Add 10nF (C0G) in parallel with each transistor, as close as possible. Probably divide in half (use pairs of 4.7nF), so each one can flank the transistors. You can't make a low inductance capacitor (an SMT chip is about 1nH, period), but you can put in more of them, at least where you have any room to place them at all...
I do have 4.7nF of capacitance there right now - but as the RC snubber. R is around 1 ohm. I was thinking that damping the resulting LC circuit with R would be a good idea, forming a traditional RC snubber. The snubber is as close as humanly possible, as you can see from the layout, but I can see that the resistor inevitably adds another 1nH or even more to the 1nH coming from the capacitor already.
The energy is E = 0.5 * (10nF) * (14V)^2 = 0.98uJ. At 150kHz, this is 0.147W.
Currently I'm losing half of that in the RC snubber. It's not an efficiency issue. If I had to go to 22nF range and above, it would start hurting. But with 4.7nF RC snubber, the SW overshoot is kept below 20% which I consider good enough.
And indeed, this is a sign that your circuit, as shown, is very poorly matched. When Zsw = Zo, the losses due to magnetic (current commutation) and electric (voltage commutation) transitions will be equal.
Am I reading you correctly that the way to "match" the circuit is to increase the capacitance from what I'm having from FET Coss alone, because reducing inductance any more is not practical? When the capacitance and inductance are in match, Zo is minimized.
Does the RC snubber serve some kind of double purpose here, acting to make the layout less inductive by adding capacitance, and also providing damping by using R?
The ~40ns deadtime the ADP3120 provides is a huge margin.
This is indeed more than enough, and unoptimally long. I still opted to use an integrated driver with deadtime generation. Maybe if I were more ambitious, I could have found and considered using a bootstrap driver
without any kind of deadtime logic and crossconduction prevention; it's just I've never seen those. I went for the easy solution.
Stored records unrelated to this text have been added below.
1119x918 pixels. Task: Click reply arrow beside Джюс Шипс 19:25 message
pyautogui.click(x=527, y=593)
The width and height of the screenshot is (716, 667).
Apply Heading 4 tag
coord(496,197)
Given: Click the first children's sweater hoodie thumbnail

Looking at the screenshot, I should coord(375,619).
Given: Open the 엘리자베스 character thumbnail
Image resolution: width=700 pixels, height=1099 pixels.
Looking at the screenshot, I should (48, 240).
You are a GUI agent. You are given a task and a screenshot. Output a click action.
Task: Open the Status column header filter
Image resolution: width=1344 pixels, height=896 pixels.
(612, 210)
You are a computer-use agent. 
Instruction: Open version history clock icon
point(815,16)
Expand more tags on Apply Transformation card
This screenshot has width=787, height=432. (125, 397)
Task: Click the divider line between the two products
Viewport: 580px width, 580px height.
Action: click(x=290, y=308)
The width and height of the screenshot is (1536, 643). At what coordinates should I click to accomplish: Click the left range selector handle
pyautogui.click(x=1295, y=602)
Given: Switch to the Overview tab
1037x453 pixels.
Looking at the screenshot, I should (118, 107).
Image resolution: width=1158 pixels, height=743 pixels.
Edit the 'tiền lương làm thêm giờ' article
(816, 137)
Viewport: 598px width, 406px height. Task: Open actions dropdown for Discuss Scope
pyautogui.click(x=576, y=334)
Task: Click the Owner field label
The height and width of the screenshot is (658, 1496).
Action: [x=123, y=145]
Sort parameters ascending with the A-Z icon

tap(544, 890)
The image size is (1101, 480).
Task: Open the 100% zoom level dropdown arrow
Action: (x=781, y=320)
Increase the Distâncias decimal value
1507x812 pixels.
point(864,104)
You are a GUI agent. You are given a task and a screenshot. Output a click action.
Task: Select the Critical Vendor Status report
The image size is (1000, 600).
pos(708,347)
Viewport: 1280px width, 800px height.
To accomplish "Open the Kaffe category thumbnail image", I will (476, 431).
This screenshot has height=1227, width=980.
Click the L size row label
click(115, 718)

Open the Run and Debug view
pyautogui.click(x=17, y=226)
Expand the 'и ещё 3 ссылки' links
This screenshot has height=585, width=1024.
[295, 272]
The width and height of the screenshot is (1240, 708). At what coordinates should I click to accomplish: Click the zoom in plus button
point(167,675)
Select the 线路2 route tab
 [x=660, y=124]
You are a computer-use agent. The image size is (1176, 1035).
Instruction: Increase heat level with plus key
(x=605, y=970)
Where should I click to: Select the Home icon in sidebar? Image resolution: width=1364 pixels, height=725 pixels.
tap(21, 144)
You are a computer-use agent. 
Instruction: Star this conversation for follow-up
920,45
Driving the output stage with adjustable deadtime, or even on-purpose cross-conduction, would have really been easy from the control viewpoint (STM32F334).
It takes a minimum time of:
dt = L dI / V
= (5nH) * (20A) / (14V)
= 7ns
to fully commutate the load current from +V to GND, and vice versa.
This happens to be quite well in line with my measured switching time of 7ns
.
My thought regarding making it more compact was to skip the common source inductance approach and try to make it compact and "stiff" enough so that you can live with the diode's reverse recovery induced current spike, and to limit its capability to turn this into an unwanted voltage spike at SW and/or Vbus. As your design is already double sided, how about placing both FETs back to back at the same position. You could collect all supply capacitance at the one end, and the inductor at the other. Snubber aside the two.
This double sided solution would seem to have similar inductance to what I'm having now - going to the opposite side adds 1.55mm automatically, which is practically the same as the distance between the FETs currently.
I have tough about all kind of gimmicks. One crazyish idea I came with was that idea of FETs on the opposite sides, with ground plane and Vin plane on opposite sides as well, then placing 0603 ceramics in the holes, soldering the ends to the planes. This could be risky because the ceramic could crack, but this would reduce the extra inductance of going through a via first.
For bulk capacitance, I suggest to use the largest available value in your desired package (0603?), use capacitors with at least doubled voltage rating (X7R / X5R nonlinearity when going too close to its rated voltage). Don't mix small and large capacitance values, like 100nF + 10uF, as this adds a parasitic pole (resonance between the 100nF and ESL of the 10uF cap).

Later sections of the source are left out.